--- WHAT TO DO ---
Duplicate the records word for word, from the line containing "Click the CHH31.SWOOSH" through the line containing "[x=908, y=570]".

[Raw records]
^^^^^^^^
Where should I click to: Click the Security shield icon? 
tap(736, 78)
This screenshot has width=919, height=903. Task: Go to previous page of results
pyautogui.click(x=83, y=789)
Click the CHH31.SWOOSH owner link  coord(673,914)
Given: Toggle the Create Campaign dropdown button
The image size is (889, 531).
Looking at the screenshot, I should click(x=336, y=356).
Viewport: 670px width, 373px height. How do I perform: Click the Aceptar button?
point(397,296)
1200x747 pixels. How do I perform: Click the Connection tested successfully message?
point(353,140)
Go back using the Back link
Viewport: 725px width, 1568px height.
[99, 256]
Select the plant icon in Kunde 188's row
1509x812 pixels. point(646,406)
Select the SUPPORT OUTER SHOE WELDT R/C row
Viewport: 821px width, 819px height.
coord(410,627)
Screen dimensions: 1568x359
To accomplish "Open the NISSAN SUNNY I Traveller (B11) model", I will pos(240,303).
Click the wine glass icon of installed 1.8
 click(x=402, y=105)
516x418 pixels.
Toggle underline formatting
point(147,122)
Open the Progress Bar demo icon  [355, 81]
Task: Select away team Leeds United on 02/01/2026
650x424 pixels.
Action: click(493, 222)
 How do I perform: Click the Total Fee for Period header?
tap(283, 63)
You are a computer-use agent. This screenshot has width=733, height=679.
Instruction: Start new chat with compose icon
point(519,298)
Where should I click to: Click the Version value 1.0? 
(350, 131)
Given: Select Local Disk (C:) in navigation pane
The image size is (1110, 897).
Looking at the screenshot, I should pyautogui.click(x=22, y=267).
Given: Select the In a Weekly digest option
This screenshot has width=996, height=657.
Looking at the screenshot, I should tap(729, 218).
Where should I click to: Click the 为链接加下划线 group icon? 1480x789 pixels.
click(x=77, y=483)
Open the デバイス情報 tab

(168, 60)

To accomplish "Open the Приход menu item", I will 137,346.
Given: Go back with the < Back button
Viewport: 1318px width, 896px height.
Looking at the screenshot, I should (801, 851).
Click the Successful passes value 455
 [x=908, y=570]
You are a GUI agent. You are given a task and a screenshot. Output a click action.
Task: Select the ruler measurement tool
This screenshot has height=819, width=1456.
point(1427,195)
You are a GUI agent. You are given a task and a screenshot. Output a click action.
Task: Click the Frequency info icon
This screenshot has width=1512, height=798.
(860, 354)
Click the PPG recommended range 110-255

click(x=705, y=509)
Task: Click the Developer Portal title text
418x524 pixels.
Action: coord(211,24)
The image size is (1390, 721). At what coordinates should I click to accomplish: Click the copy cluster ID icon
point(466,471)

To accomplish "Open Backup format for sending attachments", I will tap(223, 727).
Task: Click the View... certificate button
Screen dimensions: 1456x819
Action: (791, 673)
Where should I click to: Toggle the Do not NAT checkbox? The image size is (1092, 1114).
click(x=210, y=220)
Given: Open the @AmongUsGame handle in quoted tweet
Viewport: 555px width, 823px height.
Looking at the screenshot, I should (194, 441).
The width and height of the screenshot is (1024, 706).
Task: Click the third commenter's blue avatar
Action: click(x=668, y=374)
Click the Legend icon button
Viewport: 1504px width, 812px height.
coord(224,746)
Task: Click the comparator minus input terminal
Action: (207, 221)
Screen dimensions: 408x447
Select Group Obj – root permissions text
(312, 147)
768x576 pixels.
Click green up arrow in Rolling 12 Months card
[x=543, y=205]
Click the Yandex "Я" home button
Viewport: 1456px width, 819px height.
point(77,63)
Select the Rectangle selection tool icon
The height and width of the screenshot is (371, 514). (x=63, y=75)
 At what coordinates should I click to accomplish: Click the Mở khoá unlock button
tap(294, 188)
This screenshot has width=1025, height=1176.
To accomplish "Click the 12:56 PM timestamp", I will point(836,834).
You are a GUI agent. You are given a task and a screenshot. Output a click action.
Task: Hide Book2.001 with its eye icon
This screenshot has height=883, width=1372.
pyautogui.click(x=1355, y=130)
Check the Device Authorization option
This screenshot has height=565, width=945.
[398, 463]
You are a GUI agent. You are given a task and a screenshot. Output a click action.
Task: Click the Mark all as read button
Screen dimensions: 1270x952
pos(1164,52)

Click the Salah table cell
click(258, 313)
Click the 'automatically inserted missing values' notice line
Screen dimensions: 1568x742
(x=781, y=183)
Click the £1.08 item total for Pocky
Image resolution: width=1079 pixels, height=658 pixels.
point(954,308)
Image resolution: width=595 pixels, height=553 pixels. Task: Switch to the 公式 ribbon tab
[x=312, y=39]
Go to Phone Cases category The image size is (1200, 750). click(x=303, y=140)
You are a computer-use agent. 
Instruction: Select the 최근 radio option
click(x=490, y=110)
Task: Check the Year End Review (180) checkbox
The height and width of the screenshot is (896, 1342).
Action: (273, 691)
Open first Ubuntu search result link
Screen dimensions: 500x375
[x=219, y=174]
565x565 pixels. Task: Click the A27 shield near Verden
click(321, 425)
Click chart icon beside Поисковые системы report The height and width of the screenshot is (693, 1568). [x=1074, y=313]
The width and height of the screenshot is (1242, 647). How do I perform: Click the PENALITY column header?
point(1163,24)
^^^^^^^^
--- ANSWER FOR THE TASK ---
Click the CHH31.SWOOSH owner link  coord(673,914)
Given: Toggle the Create Campaign dropdown button
The image size is (889, 531).
Looking at the screenshot, I should click(x=336, y=356).
Viewport: 670px width, 373px height. How do I perform: Click the Aceptar button?
point(397,296)
1200x747 pixels. How do I perform: Click the Connection tested successfully message?
point(353,140)
Go back using the Back link
Viewport: 725px width, 1568px height.
[99, 256]
Select the plant icon in Kunde 188's row
1509x812 pixels. point(646,406)
Select the SUPPORT OUTER SHOE WELDT R/C row
Viewport: 821px width, 819px height.
coord(410,627)
Screen dimensions: 1568x359
To accomplish "Open the NISSAN SUNNY I Traveller (B11) model", I will pos(240,303).
Click the wine glass icon of installed 1.8
 click(x=402, y=105)
516x418 pixels.
Toggle underline formatting
point(147,122)
Open the Progress Bar demo icon  [355, 81]
Task: Select away team Leeds United on 02/01/2026
650x424 pixels.
Action: click(493, 222)
 How do I perform: Click the Total Fee for Period header?
tap(283, 63)
You are a computer-use agent. This screenshot has width=733, height=679.
Instruction: Start new chat with compose icon
point(519,298)
Where should I click to: Click the Version value 1.0? 
(350, 131)
Given: Select Local Disk (C:) in navigation pane
The image size is (1110, 897).
Looking at the screenshot, I should pyautogui.click(x=22, y=267).
Given: Select the In a Weekly digest option
This screenshot has width=996, height=657.
Looking at the screenshot, I should tap(729, 218).
Where should I click to: Click the 为链接加下划线 group icon? 1480x789 pixels.
click(x=77, y=483)
Open the デバイス情報 tab

(168, 60)

To accomplish "Open the Приход menu item", I will 137,346.
Given: Go back with the < Back button
Viewport: 1318px width, 896px height.
Looking at the screenshot, I should (801, 851).
Click the Successful passes value 455
 [x=908, y=570]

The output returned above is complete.